Your task:
Express the source records below as a JSON list of strings, with each line as its own string and blank lines omitted.

Source records
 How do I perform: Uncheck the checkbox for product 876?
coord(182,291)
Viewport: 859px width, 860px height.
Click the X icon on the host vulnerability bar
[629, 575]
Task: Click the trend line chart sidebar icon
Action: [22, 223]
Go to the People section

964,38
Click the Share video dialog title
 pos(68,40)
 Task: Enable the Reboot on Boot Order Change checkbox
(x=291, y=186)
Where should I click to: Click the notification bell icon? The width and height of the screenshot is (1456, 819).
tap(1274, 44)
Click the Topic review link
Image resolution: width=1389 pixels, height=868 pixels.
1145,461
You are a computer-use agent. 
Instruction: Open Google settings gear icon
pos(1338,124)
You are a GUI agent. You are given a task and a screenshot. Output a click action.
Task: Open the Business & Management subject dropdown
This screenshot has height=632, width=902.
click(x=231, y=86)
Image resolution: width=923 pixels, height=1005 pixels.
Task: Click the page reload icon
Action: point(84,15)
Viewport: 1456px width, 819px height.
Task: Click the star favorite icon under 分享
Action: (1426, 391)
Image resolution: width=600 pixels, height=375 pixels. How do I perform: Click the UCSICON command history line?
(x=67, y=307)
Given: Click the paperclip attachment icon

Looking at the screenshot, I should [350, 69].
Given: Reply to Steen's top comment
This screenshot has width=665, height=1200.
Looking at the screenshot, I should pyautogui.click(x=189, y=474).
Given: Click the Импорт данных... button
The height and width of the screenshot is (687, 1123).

Answer below:
[
  " How do I perform: Uncheck the checkbox for product 876?",
  "coord(182,291)",
  "Viewport: 859px width, 860px height.",
  "Click the X icon on the host vulnerability bar",
  "[629, 575]",
  "Task: Click the trend line chart sidebar icon",
  "Action: [22, 223]",
  "Go to the People section",
  "964,38",
  "Click the Share video dialog title",
  " pos(68,40)",
  " Task: Enable the Reboot on Boot Order Change checkbox",
  "(x=291, y=186)",
  "Where should I click to: Click the notification bell icon? The width and height of the screenshot is (1456, 819).",
  "tap(1274, 44)",
  "Click the Topic review link",
  "Image resolution: width=1389 pixels, height=868 pixels.",
  "1145,461",
  "You are a computer-use agent. ",
  "Instruction: Open Google settings gear icon",
  "pos(1338,124)",
  "You are a GUI agent. You are given a task and a screenshot. Output a click action.",
  "Task: Open the Business & Management subject dropdown",
  "This screenshot has height=632, width=902.",
  "click(x=231, y=86)",
  "Image resolution: width=923 pixels, height=1005 pixels.",
  "Task: Click the page reload icon",
  "Action: point(84,15)",
  "Viewport: 1456px width, 819px height.",
  "Task: Click the star favorite icon under 分享",
  "Action: (1426, 391)",
  "Image resolution: width=600 pixels, height=375 pixels. How do I perform: Click the UCSICON command history line?",
  "(x=67, y=307)",
  "Given: Click the paperclip attachment icon",
  "Looking at the screenshot, I should [350, 69].",
  "Given: Reply to Steen's top comment",
  "This screenshot has width=665, height=1200.",
  "Looking at the screenshot, I should pyautogui.click(x=189, y=474).",
  "Given: Click the Импорт данных... button",
  "The height and width of the screenshot is (687, 1123)."
]